Not sure, but my Xorg config is similar to yours and I don't have any leaking.  I don't use DRI though.  Perhaps try disable that and see what happens...


----------



## TheFeaR (Nov 18, 2008)

I already try to disable that extension, but there is no effect.

I think it is one of the fonts, or something are reserving memory, because memory starts leaking while i browsing internet, but it is not trouble of browser( i also try Opera).


----------



## billt (Nov 18, 2008)

Have you tried using another window manager?

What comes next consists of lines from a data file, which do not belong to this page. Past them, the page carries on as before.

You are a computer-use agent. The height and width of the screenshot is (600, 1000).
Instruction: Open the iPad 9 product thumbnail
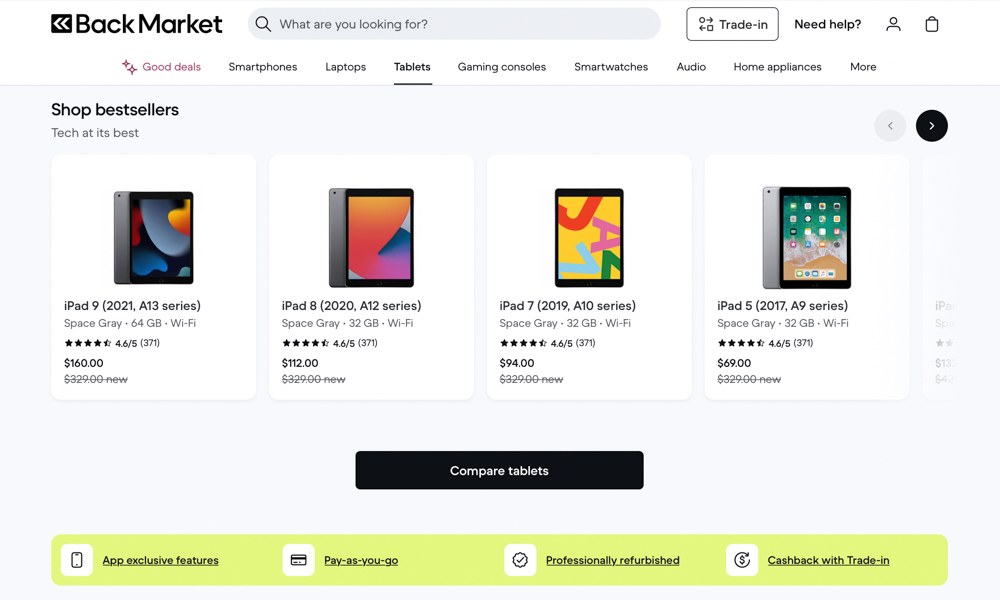[x=154, y=238]
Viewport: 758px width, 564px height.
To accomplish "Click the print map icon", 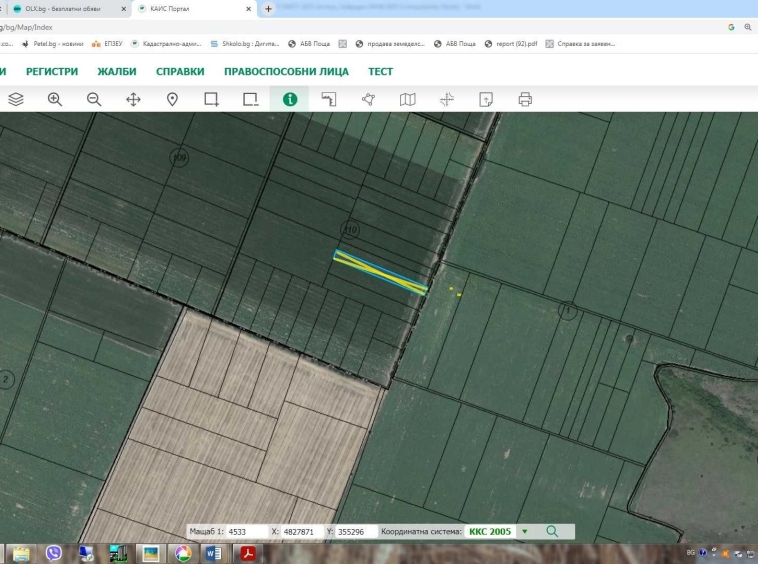I will click(x=525, y=99).
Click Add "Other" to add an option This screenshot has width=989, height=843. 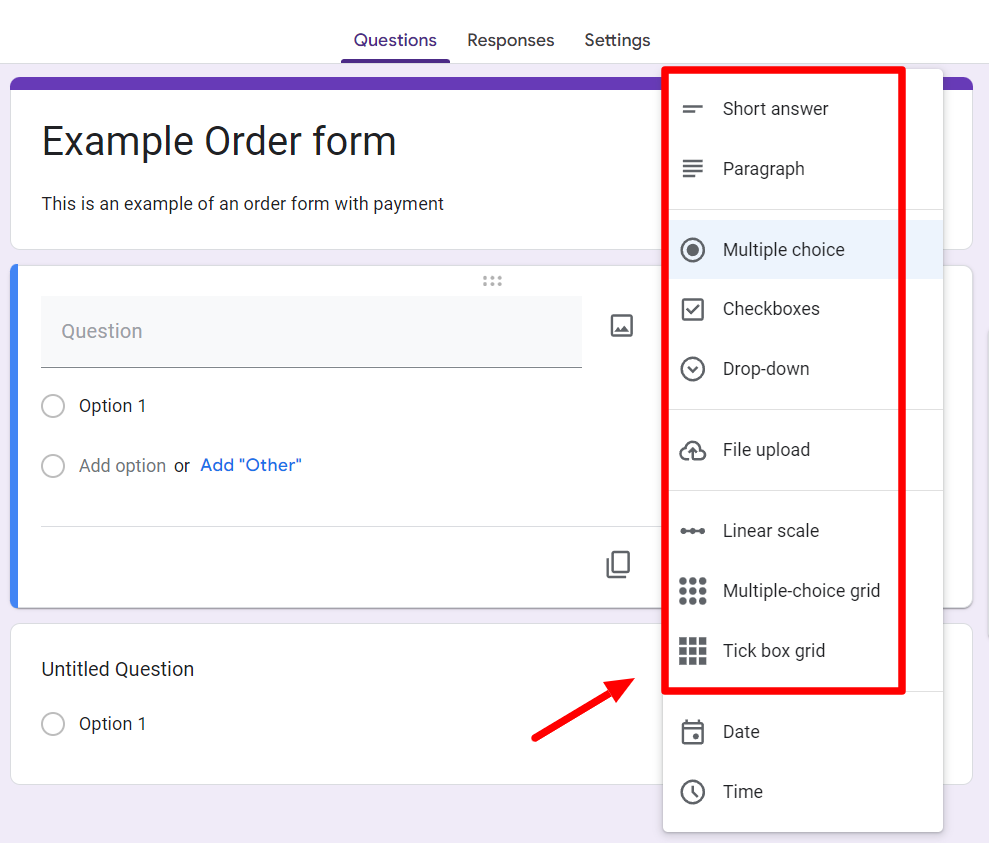pos(250,465)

That is, are you sure the problem is with X and not with the window manager?


----------



## TheFeaR (Nov 18, 2008)

I have a friends, using enlightenment with dualhead configuration too. they dont have that problem.


----------



## danger@ (Nov 18, 2008)

your friends might be using a different version.


----------



## TheFeaR (Nov 18, 2008)

no, unfortunately Enlightenmet ( E17 DEVEL edition) is updating not so frequently. So I am sure that my friend use a similar version. I remember! I also trying to use a AwesomeWM. Have a same trouble. So I am sure, that the trouble is somewhere inside of Xorg, or modules, or font daemon.

Today i try to recompile a freetype ( Last time i compile it i change a source for a little(turn ON bytecode interpreter)) i hope that can help, but it isnt. Still leaking.


Anyway thank you all for trying! I am appreciate it. ?e


----------



## richardpl (Nov 18, 2008)

Post output of "vmstat -m"


----------



## TheFeaR (Nov 19, 2008)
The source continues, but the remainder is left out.